### Okuma Parçası
=-=-=

KUR’AN-I KERİM’İ ölüler kitabı haline getirdiğimiz bir gerçektir. Sık-sık duyuyoruz ki, Diyanet İşleri Başkanlığı tarafından okutulan binlerce hatim ölülerin ruhlarına hibe edilmekteymiş. Kardeşim, ölülerle uğraşmayı bıraksanız da, biraz dirilere yönelseniz olmaz mı!
23 Eylül günü için böyle bir yazı yazarak ZÜLCENAHEYN bir din adamı olan İbrahim Hakkı Hazretlerini analım istedik. Müslüman bir mütefekkir olan ve Tillo ilçemizde metfun bulunan İbrahim Hakkı Hazretleri (1703-1771) gece ve gündüzün eşit olmasından yola çıkarak yılın ilk güneşinin Üstadı Fakirullah Hazretlerinin başucuna düşmesini sağlayan bir mekanizma kurmuştu.
Bunu şunun için yazdım ki, İbrahim Hakkı Hazretleri de sonuç itibarıyla bir din adamıydı. Ama ZÜLCENAHEYN olarak tarif edilecek sınıftandı. Çünkü sadece dini bilgilerle değil fizikle, astronomiyle ve daha birçok bilim dallarıyla uğraşmaktaydı. İslam âleminin, günün ilim dallarından neden bu kadar geri kaldığını incelenirse, asıl sebebin, cahil din adamlarının telkinlerinin etkisinden olduğu anlaşılacaktır.

=-=-=

### Bir veri dosyasının bölümü
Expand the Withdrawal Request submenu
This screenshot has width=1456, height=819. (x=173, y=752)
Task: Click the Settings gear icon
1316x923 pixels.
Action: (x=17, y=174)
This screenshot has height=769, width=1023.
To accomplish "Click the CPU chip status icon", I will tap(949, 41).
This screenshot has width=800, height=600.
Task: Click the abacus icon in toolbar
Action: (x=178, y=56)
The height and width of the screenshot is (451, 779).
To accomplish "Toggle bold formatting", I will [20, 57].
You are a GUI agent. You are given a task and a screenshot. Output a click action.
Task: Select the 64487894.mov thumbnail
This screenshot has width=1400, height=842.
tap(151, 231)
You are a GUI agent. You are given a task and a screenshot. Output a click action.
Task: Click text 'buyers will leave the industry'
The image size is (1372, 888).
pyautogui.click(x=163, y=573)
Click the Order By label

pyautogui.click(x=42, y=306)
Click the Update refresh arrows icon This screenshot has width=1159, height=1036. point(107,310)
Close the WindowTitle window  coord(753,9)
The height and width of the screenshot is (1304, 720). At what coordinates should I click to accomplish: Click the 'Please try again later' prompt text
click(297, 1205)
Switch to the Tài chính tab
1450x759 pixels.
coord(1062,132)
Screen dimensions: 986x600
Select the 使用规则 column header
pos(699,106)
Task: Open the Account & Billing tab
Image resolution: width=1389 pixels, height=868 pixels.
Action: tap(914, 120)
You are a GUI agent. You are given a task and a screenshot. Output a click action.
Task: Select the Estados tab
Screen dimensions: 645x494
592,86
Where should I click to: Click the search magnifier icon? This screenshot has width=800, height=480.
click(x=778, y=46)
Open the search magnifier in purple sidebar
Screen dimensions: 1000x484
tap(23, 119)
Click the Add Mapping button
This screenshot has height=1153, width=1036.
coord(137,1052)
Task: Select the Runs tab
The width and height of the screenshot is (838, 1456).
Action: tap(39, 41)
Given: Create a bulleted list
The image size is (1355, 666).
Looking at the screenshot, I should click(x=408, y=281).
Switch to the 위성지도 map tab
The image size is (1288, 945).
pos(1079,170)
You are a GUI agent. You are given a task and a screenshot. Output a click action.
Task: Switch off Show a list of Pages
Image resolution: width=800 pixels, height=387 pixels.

=-=-=

### Hedefler
A) İbrahim Hakkı Hazretleri hakkındaki metne dayanarak aşağıdaki soruları kısaca yanıtlayın.
(i) İbrahim Hakkı Hazretleri hangi ilçede metfundur?
(ii) Metinde hatimlerin hangi kurum tarafından okutulduğu belirtiliyor?
(iii) İbrahim Hakkı Hazretleri dini bilgilerin yanı sıra hangi alanlarla uğraşıyordu?
B) İbrahim Hakkı Hazretleri hakkındaki metinde geçen bütün tarih ve yılları sıralayın.

### Görev Çözümleri
A)
(i) Tillo ilçesinde.
(ii) Diyanet İşleri Başkanlığı tarafından.
(iii) Fizik, astronomi ve daha birçok bilim dalıyla.

B)
23 Eylül
1703
1771